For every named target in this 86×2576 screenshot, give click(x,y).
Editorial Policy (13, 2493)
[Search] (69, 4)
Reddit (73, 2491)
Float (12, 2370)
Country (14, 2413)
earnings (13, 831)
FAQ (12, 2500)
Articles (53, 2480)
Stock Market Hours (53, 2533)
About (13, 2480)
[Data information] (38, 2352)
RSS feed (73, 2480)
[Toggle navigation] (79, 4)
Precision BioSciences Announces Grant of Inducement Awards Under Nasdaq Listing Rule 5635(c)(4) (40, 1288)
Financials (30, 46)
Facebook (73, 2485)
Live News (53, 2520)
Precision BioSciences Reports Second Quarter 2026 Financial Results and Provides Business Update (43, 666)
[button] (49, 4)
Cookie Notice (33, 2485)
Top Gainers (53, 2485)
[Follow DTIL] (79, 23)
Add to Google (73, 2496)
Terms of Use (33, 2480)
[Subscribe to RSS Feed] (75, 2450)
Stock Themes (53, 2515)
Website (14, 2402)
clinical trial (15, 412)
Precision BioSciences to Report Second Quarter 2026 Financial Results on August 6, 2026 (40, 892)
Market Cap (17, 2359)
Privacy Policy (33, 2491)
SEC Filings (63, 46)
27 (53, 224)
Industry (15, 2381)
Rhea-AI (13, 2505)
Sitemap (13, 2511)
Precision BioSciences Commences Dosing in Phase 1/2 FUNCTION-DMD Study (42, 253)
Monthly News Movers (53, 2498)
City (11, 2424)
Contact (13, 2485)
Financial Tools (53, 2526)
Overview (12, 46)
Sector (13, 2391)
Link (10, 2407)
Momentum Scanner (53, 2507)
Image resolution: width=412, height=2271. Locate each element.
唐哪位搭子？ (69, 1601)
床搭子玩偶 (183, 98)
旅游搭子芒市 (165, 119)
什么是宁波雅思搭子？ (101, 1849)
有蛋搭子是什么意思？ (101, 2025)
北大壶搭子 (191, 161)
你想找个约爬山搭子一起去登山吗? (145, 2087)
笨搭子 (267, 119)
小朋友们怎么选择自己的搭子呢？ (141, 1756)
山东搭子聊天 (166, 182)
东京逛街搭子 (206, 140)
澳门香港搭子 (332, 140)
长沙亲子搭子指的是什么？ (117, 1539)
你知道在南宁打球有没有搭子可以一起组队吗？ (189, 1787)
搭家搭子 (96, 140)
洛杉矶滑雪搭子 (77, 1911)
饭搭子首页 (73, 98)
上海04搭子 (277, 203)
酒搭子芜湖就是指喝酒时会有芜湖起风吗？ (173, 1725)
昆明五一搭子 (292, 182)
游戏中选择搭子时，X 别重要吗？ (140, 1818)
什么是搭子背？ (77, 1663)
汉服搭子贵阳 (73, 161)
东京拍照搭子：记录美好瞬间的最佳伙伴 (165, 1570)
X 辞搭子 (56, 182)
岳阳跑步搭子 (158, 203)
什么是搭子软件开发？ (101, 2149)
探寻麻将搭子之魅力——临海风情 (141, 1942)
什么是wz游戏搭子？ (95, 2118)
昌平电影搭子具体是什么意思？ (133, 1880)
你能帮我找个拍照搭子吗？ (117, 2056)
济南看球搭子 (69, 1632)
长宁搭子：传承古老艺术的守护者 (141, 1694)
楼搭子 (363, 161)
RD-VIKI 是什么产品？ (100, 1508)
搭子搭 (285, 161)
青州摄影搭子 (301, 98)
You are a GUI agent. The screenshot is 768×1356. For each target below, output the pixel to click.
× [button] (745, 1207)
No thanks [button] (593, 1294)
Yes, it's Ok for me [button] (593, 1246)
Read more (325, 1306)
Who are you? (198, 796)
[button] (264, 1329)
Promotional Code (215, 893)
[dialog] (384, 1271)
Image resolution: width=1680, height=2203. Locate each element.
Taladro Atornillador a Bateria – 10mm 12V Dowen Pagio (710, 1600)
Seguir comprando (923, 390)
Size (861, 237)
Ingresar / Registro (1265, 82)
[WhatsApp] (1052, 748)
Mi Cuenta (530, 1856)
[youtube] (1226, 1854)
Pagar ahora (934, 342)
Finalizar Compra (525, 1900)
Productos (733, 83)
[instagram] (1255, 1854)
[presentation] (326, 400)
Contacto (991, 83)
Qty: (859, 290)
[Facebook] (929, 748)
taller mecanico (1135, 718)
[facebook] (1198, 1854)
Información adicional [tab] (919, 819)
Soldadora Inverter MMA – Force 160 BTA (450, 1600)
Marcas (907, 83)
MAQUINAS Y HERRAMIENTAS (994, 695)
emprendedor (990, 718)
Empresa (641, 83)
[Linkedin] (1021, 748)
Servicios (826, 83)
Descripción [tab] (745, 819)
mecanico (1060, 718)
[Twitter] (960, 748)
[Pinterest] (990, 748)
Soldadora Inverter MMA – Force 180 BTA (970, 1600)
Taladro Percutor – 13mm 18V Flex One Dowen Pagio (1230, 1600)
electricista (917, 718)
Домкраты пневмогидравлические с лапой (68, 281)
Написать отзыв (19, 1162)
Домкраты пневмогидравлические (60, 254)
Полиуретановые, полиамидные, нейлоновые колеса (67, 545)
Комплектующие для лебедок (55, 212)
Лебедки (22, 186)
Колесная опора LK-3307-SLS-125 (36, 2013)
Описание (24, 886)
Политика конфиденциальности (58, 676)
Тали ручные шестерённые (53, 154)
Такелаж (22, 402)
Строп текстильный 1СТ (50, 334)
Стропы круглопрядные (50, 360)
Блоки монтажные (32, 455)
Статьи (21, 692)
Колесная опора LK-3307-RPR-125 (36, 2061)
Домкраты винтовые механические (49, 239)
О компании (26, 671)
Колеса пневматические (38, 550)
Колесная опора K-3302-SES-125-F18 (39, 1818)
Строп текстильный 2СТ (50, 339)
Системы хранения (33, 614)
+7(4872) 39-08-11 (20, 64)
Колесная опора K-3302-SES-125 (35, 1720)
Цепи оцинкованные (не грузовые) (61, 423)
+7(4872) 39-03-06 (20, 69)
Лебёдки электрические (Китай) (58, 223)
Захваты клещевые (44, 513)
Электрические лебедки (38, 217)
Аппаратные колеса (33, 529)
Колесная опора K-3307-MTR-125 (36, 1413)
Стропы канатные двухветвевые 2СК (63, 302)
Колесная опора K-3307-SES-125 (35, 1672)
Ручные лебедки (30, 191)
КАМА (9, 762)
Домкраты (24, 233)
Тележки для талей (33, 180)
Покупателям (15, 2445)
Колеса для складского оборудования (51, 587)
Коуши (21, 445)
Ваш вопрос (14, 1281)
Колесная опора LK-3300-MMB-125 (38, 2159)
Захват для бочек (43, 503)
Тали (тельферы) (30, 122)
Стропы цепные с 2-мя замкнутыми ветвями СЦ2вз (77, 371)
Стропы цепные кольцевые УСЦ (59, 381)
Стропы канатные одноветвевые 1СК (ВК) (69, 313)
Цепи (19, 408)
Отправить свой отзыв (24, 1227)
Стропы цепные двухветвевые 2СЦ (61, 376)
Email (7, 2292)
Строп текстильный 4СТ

Required work — Start with the line above that contains "[Toggle navigation] (79, 4)" and end with the line that contains "City (11, 2424)". Write out those lines exactly, and only those.

Task solution —
[Toggle navigation] (79, 4)
Precision BioSciences Announces Grant of Inducement Awards Under Nasdaq Listing Rule 5635(c)(4) (40, 1288)
Financials (30, 46)
Facebook (73, 2485)
Live News (53, 2520)
Precision BioSciences Reports Second Quarter 2026 Financial Results and Provides Business Update (43, 666)
[button] (49, 4)
Cookie Notice (33, 2485)
Top Gainers (53, 2485)
[Follow DTIL] (79, 23)
Add to Google (73, 2496)
Terms of Use (33, 2480)
[Subscribe to RSS Feed] (75, 2450)
Stock Themes (53, 2515)
Website (14, 2402)
clinical trial (15, 412)
Precision BioSciences to Report Second Quarter 2026 Financial Results on August 6, 2026 (40, 892)
Market Cap (17, 2359)
Privacy Policy (33, 2491)
SEC Filings (63, 46)
27 (53, 224)
Industry (15, 2381)
Rhea-AI (13, 2505)
Sitemap (13, 2511)
Precision BioSciences Commences Dosing in Phase 1/2 FUNCTION-DMD Study (42, 253)
Monthly News Movers (53, 2498)
City (11, 2424)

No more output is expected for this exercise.